The paradox of George W. Bush.

4 Comments

Filed under Barack Obama, George W. Bush

4 responses to “My take on the Bush legacy and the Obama transition

  1. Christopher

    Cathy, you say we have to wait for the final verdict on Iraq, which I agree, but I think its fair to ask if ANY eventuality can justify the staggering cost.

  2. BobG

    “But there is not a shred of evidence that security-related measures expanding government powers have been used to suppress or punish dissent.”

    The issue isn’t if the Bush administration has abused the new security measures, but if these measures encourage abuse by either the current or by future administrations. Our freedoms are not the result of benevolent governments, but rather the limits we place upon all governments, knowing that excessive power inevitably leads to abuse.

  3. Revenant

    Cathy, you say we have to wait for the final verdict on Iraq, which I agree, but I think its fair to ask if ANY eventuality can justify the staggering cost.

    Staggering cost, hm? As a percentage of GDP we spent 15 times more on the Korean War and ten times as much on Vietnam, and FORTY times as much on World War 2. If Iraq does indeed become a stable democracy, I think it will be hard to construct an argument that “it wasn’t worth the cost” that doesn’t also label America’s involvement in WW2 as “not worth the cost”.

  4. Christopher

    Lets turn it around Revenant. Lets say the going rate for turning militarily weak despotic regimes into democracies is $1 trillion and 4000 U.S. soldiers KIA (plus many more wounded) with a 7 year commitment of over 100,000 troops. How many should we buy? Libya, Iran, Afghanistan (we haven’t spent close to that there), Sudan, Somalia, all await.

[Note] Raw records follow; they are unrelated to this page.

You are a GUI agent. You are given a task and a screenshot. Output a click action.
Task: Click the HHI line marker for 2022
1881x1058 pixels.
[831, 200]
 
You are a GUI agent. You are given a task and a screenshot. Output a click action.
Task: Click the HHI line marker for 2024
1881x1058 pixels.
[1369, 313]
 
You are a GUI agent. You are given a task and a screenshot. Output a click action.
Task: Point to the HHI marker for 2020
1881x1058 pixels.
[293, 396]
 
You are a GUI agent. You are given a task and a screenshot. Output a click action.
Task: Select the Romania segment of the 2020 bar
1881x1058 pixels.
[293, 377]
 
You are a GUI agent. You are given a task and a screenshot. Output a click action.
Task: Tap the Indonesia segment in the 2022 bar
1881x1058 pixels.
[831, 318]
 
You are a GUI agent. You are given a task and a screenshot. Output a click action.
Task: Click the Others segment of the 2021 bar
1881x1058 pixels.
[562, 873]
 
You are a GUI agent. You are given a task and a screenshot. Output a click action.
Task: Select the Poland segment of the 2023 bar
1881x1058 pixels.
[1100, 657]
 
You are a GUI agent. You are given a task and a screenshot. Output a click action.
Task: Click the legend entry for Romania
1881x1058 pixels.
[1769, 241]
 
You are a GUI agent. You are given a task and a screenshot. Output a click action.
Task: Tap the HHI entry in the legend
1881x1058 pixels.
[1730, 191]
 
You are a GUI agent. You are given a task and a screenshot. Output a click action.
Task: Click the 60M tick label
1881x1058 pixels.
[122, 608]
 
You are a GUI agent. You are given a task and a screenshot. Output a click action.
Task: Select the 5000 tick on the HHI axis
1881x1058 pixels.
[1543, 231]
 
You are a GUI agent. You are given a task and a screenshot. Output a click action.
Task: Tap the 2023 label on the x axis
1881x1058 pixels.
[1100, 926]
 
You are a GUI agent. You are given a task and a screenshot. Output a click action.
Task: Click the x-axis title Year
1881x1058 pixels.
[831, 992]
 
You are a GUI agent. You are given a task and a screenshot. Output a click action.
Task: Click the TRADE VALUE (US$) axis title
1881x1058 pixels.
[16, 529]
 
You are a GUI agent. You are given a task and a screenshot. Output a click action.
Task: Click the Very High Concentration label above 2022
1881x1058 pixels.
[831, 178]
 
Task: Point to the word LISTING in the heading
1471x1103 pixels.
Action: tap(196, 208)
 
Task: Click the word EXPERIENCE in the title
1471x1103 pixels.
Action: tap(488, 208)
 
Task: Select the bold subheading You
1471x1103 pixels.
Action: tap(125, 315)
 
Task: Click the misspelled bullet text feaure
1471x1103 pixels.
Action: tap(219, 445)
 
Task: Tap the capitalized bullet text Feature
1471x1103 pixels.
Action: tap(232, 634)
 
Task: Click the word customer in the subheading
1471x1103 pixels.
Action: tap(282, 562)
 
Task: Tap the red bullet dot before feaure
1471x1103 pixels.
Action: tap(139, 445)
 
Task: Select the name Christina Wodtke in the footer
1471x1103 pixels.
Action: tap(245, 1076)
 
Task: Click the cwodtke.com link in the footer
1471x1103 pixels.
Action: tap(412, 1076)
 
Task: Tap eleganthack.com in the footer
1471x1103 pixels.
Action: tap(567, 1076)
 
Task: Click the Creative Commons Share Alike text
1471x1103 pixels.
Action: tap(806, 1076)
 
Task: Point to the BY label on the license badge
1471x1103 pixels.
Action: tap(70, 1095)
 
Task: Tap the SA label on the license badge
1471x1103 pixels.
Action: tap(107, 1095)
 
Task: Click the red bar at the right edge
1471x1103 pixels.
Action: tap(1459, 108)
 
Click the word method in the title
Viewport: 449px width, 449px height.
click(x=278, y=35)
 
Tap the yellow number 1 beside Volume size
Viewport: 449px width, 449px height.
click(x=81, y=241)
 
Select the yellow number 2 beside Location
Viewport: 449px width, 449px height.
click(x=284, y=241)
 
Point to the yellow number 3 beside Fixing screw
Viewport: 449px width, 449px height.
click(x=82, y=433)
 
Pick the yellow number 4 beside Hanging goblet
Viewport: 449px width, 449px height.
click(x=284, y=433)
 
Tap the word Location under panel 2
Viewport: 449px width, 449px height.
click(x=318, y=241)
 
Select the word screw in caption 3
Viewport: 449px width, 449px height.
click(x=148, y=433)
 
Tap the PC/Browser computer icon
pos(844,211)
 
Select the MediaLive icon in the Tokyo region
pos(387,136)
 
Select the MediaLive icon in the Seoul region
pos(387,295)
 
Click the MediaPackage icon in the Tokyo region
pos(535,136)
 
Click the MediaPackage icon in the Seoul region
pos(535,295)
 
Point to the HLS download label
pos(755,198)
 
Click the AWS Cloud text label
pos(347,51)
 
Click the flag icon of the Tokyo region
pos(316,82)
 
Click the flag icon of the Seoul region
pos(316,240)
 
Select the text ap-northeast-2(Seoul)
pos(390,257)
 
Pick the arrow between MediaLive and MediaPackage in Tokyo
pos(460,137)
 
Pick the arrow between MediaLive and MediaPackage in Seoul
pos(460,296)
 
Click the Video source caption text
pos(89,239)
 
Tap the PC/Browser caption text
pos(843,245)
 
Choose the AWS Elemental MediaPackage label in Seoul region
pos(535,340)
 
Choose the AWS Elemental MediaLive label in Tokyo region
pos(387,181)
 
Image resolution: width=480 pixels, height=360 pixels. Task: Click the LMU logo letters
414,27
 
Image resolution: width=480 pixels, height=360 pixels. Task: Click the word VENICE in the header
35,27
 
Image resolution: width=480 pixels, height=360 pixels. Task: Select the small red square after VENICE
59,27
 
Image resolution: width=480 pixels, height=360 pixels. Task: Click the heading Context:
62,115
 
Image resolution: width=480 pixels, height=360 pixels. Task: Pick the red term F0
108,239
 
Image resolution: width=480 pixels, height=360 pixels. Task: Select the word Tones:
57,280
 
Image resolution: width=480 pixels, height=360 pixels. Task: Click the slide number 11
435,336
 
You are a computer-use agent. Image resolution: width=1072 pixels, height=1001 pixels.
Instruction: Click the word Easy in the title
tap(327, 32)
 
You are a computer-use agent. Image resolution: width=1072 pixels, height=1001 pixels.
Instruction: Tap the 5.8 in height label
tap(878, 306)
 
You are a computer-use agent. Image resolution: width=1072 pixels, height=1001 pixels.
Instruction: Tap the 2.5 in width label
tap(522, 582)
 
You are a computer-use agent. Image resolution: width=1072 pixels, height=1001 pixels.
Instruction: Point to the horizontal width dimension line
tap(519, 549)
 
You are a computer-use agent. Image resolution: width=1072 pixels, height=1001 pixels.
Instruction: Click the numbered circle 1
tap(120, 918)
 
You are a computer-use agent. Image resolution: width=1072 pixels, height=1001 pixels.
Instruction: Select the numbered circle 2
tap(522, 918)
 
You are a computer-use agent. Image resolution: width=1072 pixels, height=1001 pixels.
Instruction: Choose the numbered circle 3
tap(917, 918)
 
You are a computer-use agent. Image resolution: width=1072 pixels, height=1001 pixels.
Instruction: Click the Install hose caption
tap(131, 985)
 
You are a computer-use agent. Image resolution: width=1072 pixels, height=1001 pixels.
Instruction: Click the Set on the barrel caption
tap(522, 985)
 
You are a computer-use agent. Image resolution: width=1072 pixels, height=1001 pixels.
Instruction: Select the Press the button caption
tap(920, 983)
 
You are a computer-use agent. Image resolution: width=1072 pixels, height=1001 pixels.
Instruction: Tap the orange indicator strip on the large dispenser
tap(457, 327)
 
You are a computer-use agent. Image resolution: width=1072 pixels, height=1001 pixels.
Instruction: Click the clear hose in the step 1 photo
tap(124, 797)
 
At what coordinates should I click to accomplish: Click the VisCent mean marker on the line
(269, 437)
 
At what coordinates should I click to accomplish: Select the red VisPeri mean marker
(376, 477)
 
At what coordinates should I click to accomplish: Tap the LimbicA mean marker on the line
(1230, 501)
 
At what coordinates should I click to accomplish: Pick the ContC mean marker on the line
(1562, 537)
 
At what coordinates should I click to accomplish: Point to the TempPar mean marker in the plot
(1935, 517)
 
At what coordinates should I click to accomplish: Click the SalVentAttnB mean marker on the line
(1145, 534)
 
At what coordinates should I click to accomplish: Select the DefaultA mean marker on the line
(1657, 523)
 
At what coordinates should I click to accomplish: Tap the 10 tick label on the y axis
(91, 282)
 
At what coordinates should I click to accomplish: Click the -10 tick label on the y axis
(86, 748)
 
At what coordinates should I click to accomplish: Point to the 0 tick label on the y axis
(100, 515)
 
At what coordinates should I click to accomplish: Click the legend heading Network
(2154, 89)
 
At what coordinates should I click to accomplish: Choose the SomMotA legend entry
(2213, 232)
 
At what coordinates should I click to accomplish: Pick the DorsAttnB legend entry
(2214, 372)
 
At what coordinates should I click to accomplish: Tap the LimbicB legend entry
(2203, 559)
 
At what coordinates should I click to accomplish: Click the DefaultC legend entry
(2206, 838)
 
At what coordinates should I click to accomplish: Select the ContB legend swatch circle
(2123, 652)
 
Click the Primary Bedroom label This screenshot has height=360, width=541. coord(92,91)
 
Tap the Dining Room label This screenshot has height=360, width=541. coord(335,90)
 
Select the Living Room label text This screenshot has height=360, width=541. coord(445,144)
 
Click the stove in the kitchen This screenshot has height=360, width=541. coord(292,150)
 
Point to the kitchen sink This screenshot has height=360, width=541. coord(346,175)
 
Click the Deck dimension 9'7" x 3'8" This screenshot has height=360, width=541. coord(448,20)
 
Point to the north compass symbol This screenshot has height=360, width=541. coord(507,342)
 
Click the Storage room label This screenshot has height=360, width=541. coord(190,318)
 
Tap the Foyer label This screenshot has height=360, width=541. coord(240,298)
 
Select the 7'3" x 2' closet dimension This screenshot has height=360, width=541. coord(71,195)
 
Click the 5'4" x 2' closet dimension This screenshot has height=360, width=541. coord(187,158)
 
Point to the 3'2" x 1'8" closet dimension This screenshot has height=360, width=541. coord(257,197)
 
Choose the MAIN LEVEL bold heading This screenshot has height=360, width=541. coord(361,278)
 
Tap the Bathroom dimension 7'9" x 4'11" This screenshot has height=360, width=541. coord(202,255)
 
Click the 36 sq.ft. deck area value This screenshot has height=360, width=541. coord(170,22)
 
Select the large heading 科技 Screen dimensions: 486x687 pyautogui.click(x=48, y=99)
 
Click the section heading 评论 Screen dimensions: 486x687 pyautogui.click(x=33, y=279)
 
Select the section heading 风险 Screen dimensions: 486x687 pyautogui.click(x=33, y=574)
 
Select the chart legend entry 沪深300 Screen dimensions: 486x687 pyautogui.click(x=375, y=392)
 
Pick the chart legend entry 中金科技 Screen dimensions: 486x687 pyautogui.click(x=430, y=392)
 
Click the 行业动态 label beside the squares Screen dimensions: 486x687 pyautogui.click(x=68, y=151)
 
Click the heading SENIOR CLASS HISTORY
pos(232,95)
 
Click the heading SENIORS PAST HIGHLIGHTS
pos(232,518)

    As for your examples, I don’t think they are parallel. I think both involvement in the Korean War and WWII were worthwhile, but I wouldn’t dismiss as unserious an argument that Korea wasn’t worth the cost. We were, however, protecting an ally from aggressive action by a hostile worldwide alliance. Very different from Iraq (in 2003). As for WWII the ultimate cost for doing nothing there may well have been catastrophic for the American way of life.
    You also conveniently measure cost in %age GDP while both your examples come right after a huge downturn in GDP and before 50 years of rapid (and likely unrepeatable growth). And yet, despite this, our government is LESS financially solvent now and can ill afford to be taking on massive amounts of debt to make dubious gambles on non-vital strategic interests.